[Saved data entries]
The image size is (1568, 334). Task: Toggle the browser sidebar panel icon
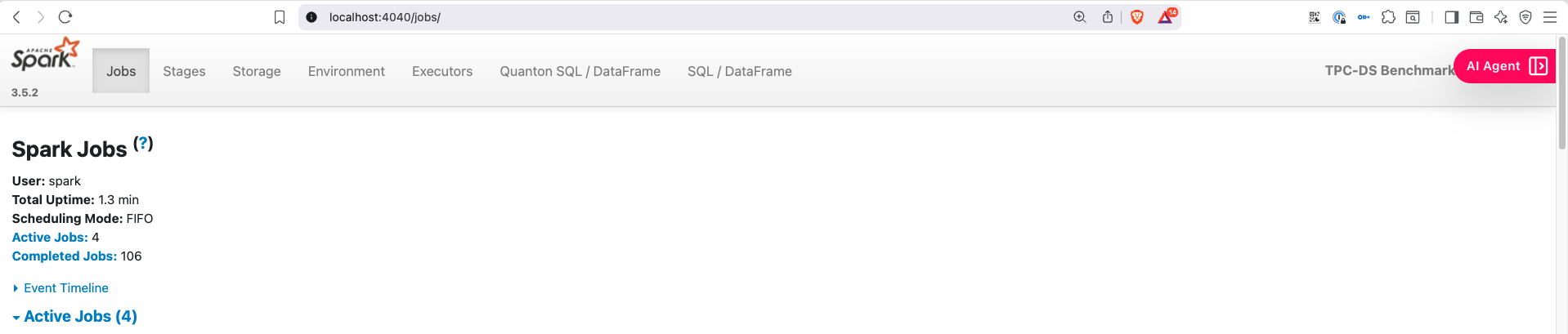click(1452, 17)
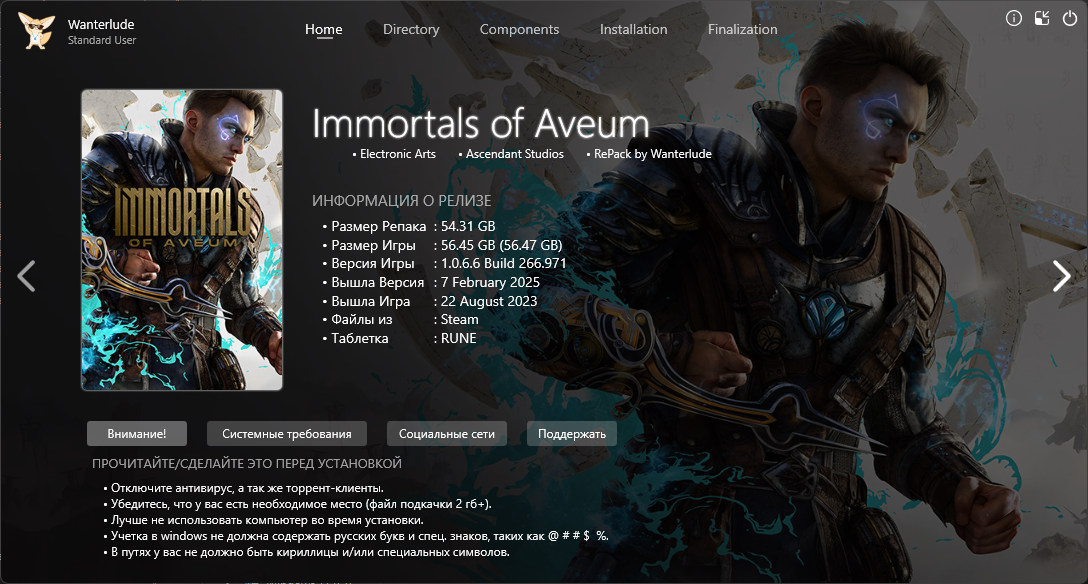Viewport: 1088px width, 584px height.
Task: Click the Electronic Arts publisher label
Action: tap(397, 154)
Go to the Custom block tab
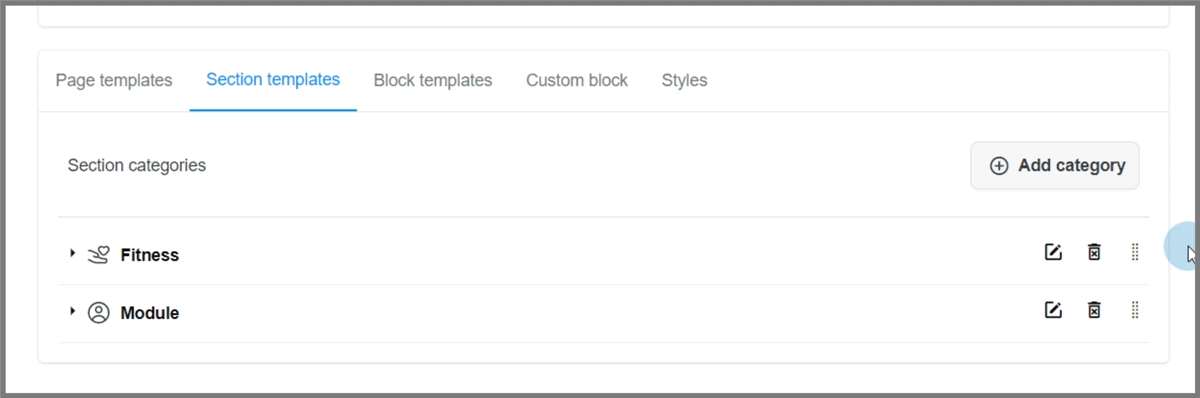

[Assignment]
An exact reproduction of every record above is required, with no pictures included.

[Output below]
The image size is (1568, 334). Task: Toggle the browser sidebar panel icon
click(1452, 17)
Viewport: 1088px width, 584px height.
Task: Click the Electronic Arts publisher label
Action: tap(397, 154)
Go to the Custom block tab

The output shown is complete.